The Biggest Celebrity Feud The Year You Were Born

Judging from the anecdotes they tell on talk shows and the behind-the-scenes photos they post on Instagram, it seems like all movie stars, rock stars, and other physically attractive famous people absolutely love each other, their work, and getting the chance to work alongside one another. That's mostly all PR-driven nonsense, of course, because celebrities are human beings — and sometimes, two people do not, cannot, and will not get along with each other.

Occasionally, two celebs will reject those unofficial rules of comportment and engage in verbal or even physical combat, airing their grievances with one another loudly and publicly. These feuds are fascinating and ugly, the entertainment news equivalent of rubbernecking at a car accident. Here are some of the biggest celebrity squabbles, divorce battles, custody fights, family disputes, professional disagreements, and high-level backstabbings in Hollywood history, dating back to the mid-1980s. What were tongues wagging over the year you were born?

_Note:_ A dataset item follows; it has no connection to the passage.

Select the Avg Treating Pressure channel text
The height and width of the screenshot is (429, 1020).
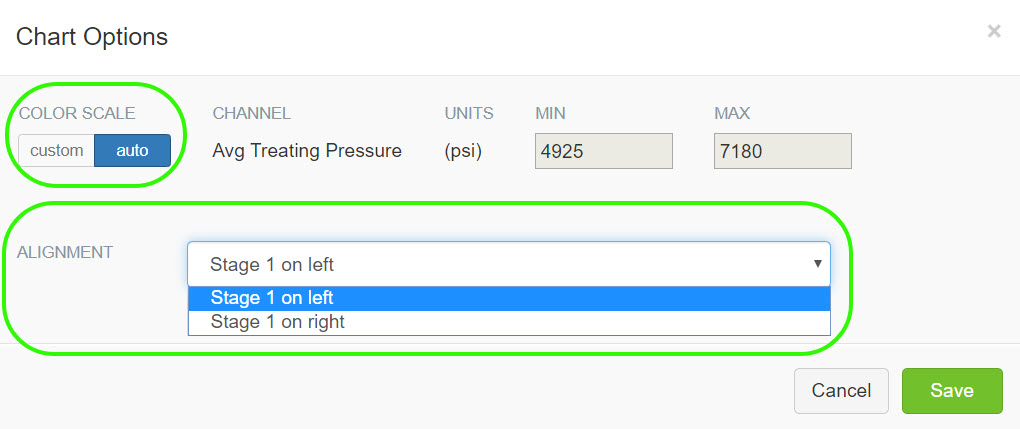pos(307,151)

1985: Michael Jackson and Paul McCartney

At one point in time, Michael Jackson and Paul McCartney were friends. According to Far Out, they connected in the late '70s, when McCartney offered Jackson the chance to record his song, "Girlfriend." Jackson passed, but McCartney later duetted with the Jackson 5 alum on Thriller's "The Girl is Mine," and Jackson would feature on the ex-Beatle's hit, "Say, Say, Say." 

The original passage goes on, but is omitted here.